→ TEXTAUSZUG:
Es war aber so ziemlich der einzige Moment, den der Musiker aus den 70 Jahren in unangenehmer Erinnerung behält. Ansonsten ist diese lange Epoche geprägt von unzähligen Erlebnissen, auch weit über das reine Musizieren hinaus. Ausflüge nach Nördlingen oder auch an den Bodensee etwa, zu denen ihn in den Anfangsjahren auch seine Frau Elfi gerne begleitete. Oder die internationalen Beziehungen nach Österreich, Frankreich und ins schweizerische Oppligen. Höhepunkt aber war die Konzertreise
der Stadtkapelle 2007 nach Brasilien. Fast täglich gaben die Giengener Musiker Kostproben ihres Könnens. „Einmal spielten wir in einer Kirche mit einer sagenhaften Akustik“, erinnert sich Eberhard Häring. Gleichzeitig wurde man auch mit erschütternder Armut konfrontiert: „Da war ein Mann, der hatte als einzigen Besitz eine Hose.“Dennoch war es die positive Lebenseinstellung der Brasilianer, die er vor allem im Gedächtnis behielt: „Die hatten immer ein Lächeln im Gesicht.“
Wenn es etwas gibt, dass Eberhard Häring heute am meisten vermisst, dann betrifft es vor allem die gemeinsamen geselligen Unternehmungen. „Die Zeiten haben sich geändert“, bedauert er.
Plante man früher einen Ausflug, dann hätte oft ein Bus nicht gereicht, um alle Mitreisenden zu fassen. Später war das Interesse hingegen so gering, dass man einen Bus nur noch zur Hälfte füllen konnte.
Corona-krise macht zu schaffen
Dabei zeige doch gerade die jetzige Corona-krise, wie wichtig es ist, das Miteinander zu pflegen. Dass man in diesem Jahr fast gar nichts gemeinsam unternehmen konnte, Proben nur bedingt und vorübergehend möglich waren und sämtliche Konzerte abgesagt werden mussten, hat Eberhard Häring sehr zu schaffen gemacht: „Das vermissen alle. Die aktiven Musiker genauso wie die Zuhörer.“
Gleichzeitig weiß der 84-Jährige, der über 30 Jahre in der Personalleitung der Firma Oberdorfer in Heidenheim tätig war, dass das wohl nur ein Vorgeschmack auf seinen „Ruhestand“als Orchestermusiker sein wird. 2021 darf er sein 70-jähriges Jubiläum als aktiver Musiker begehen, danach will er sich allmählich zurückziehen. Ein exaktes Datum seines Aufhörens nennt er nicht, aber es ist ihm klar: „Das werde ich einmal sehr vermissen.“
Musik hält jung
Bei der Stadtkapelle Giengen wird deren dienstältester Mitstreiter sicherlich einmal eine Lücke hinterlassen. Schließlich hielt Häring den Giengenern auch die Treue, als er 1964 nach Heidenheim zog.
„Vielleicht ein Sechstel oder ein Siebtel meines Lebens war der Musik gewidmet“, schätzt er. Bereut hat er diese große Verbundenheit nie: Wenn man bis ins hohe Alter mit jungen Menschen unterwegs sei, bleibe man auch selbst irgendwie jung. Zumindest im Herzen.

→ AUFGABENSTELLUNG:
(A) Fasse den Absatz im Textauszug, der mit „Dabei zeige doch gerade“ beginnt, in höchstens zwei Sätzen zusammen und behalte seine wichtigsten Aussagen bei.
(B) Nenne alle Jahreszahlen im Textauszug in der Reihenfolge ihres Auftretens, jeweils zusammen mit dem Ereignis, das der Text ihnen zuordnet.

→ VERFÜGBARE DATEN:
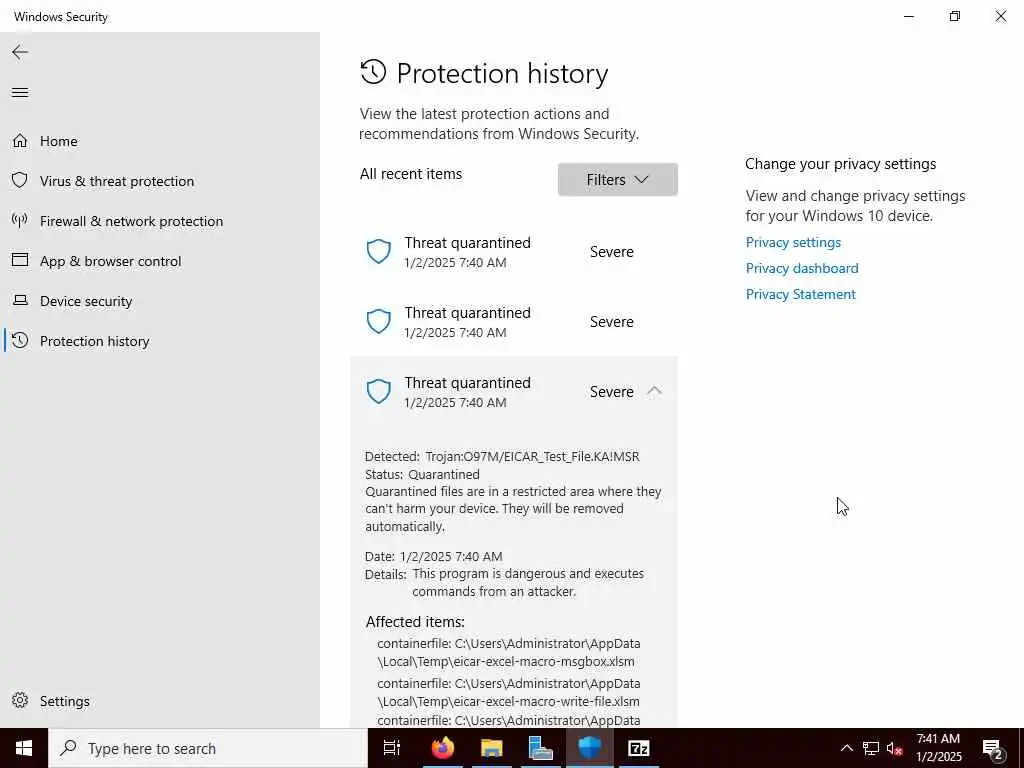The width and height of the screenshot is (1024, 768).
Task: Open the Privacy dashboard link
Action: (802, 268)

→ LÖSUNGEN:
(A) Gerade die Corona-Krise zeige, wie wichtig das Miteinander sei; dass in diesem Jahr kaum etwas gemeinsam unternommen werden konnte, Proben nur eingeschränkt möglich waren und alle Konzerte abgesagt wurden, hat Eberhard Häring sehr zu schaffen gemacht. Seiner Aussage nach vermissen das alle, die aktiven Musiker ebenso wie die Zuhörer.

(B)
- 2007: Konzertreise der Stadtkapelle nach Brasilien
- 2021: Eberhard Härings 70-jähriges Jubiläum als aktiver Musiker
- 1964: Härings Umzug nach Heidenheim